At last, the Greens are learning to market themselves

The Greens have long enjoyed the advantage of having a clearly-defined brand. They have long had the policies to give that brand real substance.

For too long, however, the Greens assumed that the logic and assumed correctness of what they were saying was so persuasive they did not need to do a proper sales job.

At long last, the party has worked out that this take-it-or-leave-it attitude is a significant reason why the party has not attracted more support.

The Greens have realised purity of policy principle can sit comfortably with a pragmatic strategy that gets voters on board and those policies ultimately implemented.

In short, the Greens are getting more serious and more professional about how they market themselves.

This week, there was just such an example of this strategic thinking on the part of Parliament's third-largest party.

Somehow, the Greens managed the impossible. They left the impression they might be willing to work with National after November's general election. They then effectively ruled out any likelihood of that happening.

The two positions would seem to be contradictory. But voters are capable of taking the message they want to take and happily ignore any inconsistency.

The net result is the party has taken a crucial first step in expanding its voter catchment beyond its traditional home on Labour's left. It is now encroaching on the far more vote-rich political centre.

The key is not to overly frighten those supporters who cannot abide dealing with National, yet hint at such a possibility to attract the interest of voters who do not want Labour back in power.

The mechanism for doing this has been a draft proposal on how the party should handle post-election negotiations.

The Greens made a real hash of that at the last election. They finally expressed a reluctant preference for Labour less than three weeks before polling day.

The announcement followed an in-depth analysis of the compatibility of other parties' policies with the stances taken by the Greens. It was an anti-climax. The analysis was always going to find National's policies were fundamentally at odds with the Greens' objectives.

The Greens consequently formally ruled out any deal with National. In the process, they removed themselves as players post-election, and fell back under Labour's shadow for the remainder of the campaign.

The Greens are not going to make the same mistake this year. The draft proposal, which follows extensive consultation with party members last year, will go before the party's annual meeting in June for ratification.

In its current form, the proposal says the Greens "have a preference" to consider supporting a Labour-led government "in the right circumstances".

It then says the Greens "could" work with a National-led government to progress Green policies. Based on current National Party policy positions, however, it was "extremely unlikely" the Greens could give National their backing on confidence and supply.

So what has changed since 2008? National's flagging of a second-term agenda that would include drastic welfare-reform measures and part-privatisation of state companies would seem even more alien to the Greens' dogma.

The critical wording is "highly unlikely". Although this would seem to rule out any arrangement with National, the media almost universally took the view that the Greens had not slammed the door shut to a deal with National.

The unstated corollary was that this was the first step towards the Greens ultimately taking a pre-election stance that the party could work equally well with both Labour or National.

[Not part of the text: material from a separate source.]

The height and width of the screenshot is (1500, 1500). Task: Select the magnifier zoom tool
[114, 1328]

That may be a misconception, yet one that the Greens' leadership might well be happy to see take hold, even if it raises the hackles of some members.

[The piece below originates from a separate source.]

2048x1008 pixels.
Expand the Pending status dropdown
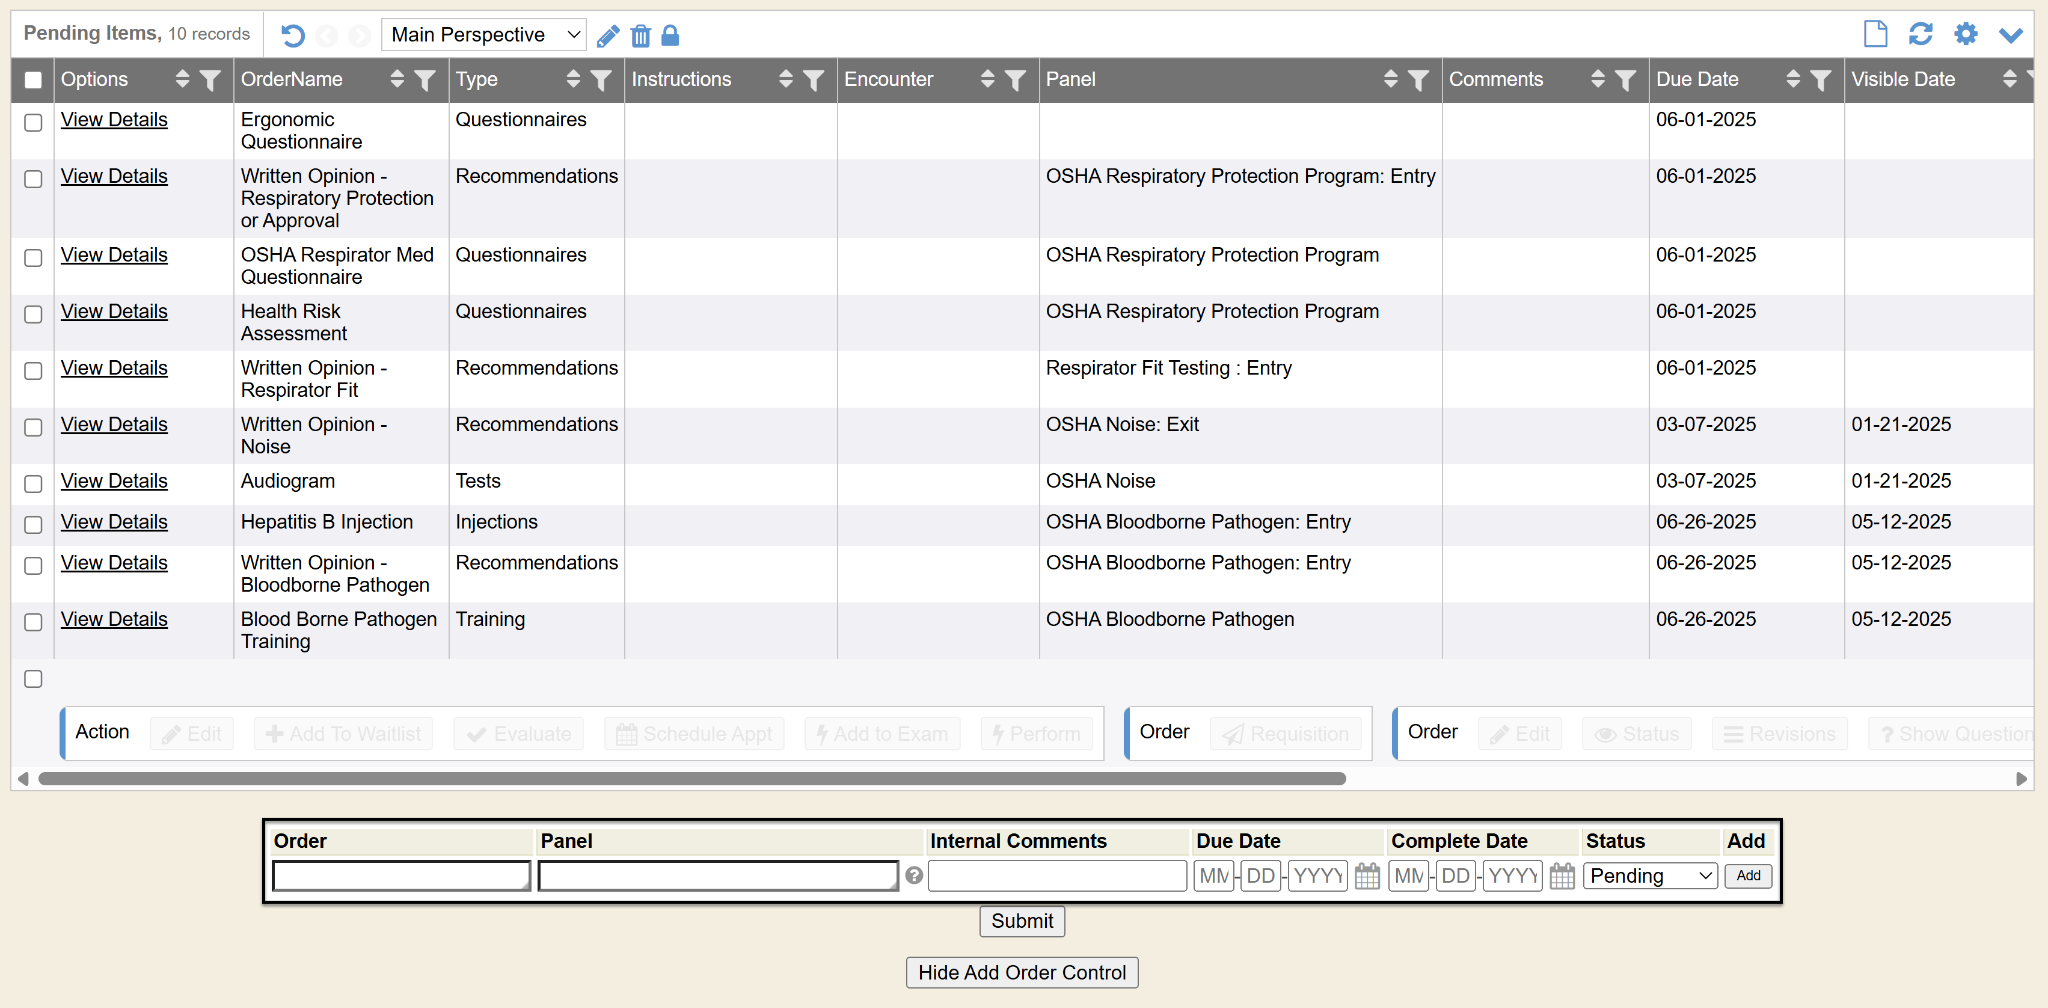[x=1650, y=877]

In that respect, the leadership has gone about as far as it can in hinting at the possibilities of working more closely with National. The draft proposal also makes much of the Greens' current memorandum of understanding with National, which has seen both parties co-operate on matters of common interest, such as cycleways and home insulation.

The draft proposal makes it very clear that this limited engagement with National, which includes regular meetings between Russel Norman and Metiria Turei, the Greens' co-leaders, and John Key and other senior National Party figures, should continue regardless post-election.

It is highly debatable, however, whether the leadership can ever realistically take things much further unless the party dumps its social justice agenda and positions itself solely on environmental values.

The constraints on a deeper relationship with National underline the need for the Greens to market themselves more vigorously.

With all of the party's original MPs having departed or about to do so in November, the party has a problem. The refusal of the likes of Jeanette Fitzsimons, Sue Kedgley, Sue Bradford and Keith Locke to buckle on their principles did not always make them popular, but it raised their profiles and won the Greens huge respect.

The departure of those MPs has left a vacuum that is not being filled by their replacements.

With election campaigns being about leaders, priority is being given to bolstering voter empathy and rapport with Turei and Norman.

At the same time, the party is coming out of its ivory tower, particularly with regard to economic policy.

The average voter has little appreciation of what the Greens would do to the economy bar introducing a capital gains tax. While it is unlikely the party would ever be in a position to dictate economic policy, it is accepted the lack of understanding about how the party links economic policy to environmental policy is a major block to voters backing the party.

To solve that, the party is currently distributing an explanatory flyer to about 300,000 households.

In that vein, Norman's push for a temporary levy on those with incomes above $48,000 to meet the cost of the Christchurch earthquake is designed to demonstrate the Greens are as capable of partaking in mainstream economic debates as any other political party.

No other party stands to gain more than the Greens from voter disillusionment with the current turmoil in Labour.

All eyes will be on Sunday's One News-Colmar Brunton poll to see whether the Greens are benefiting accordingly.

John Armstrong is the The New Zealand Herald political correspondent.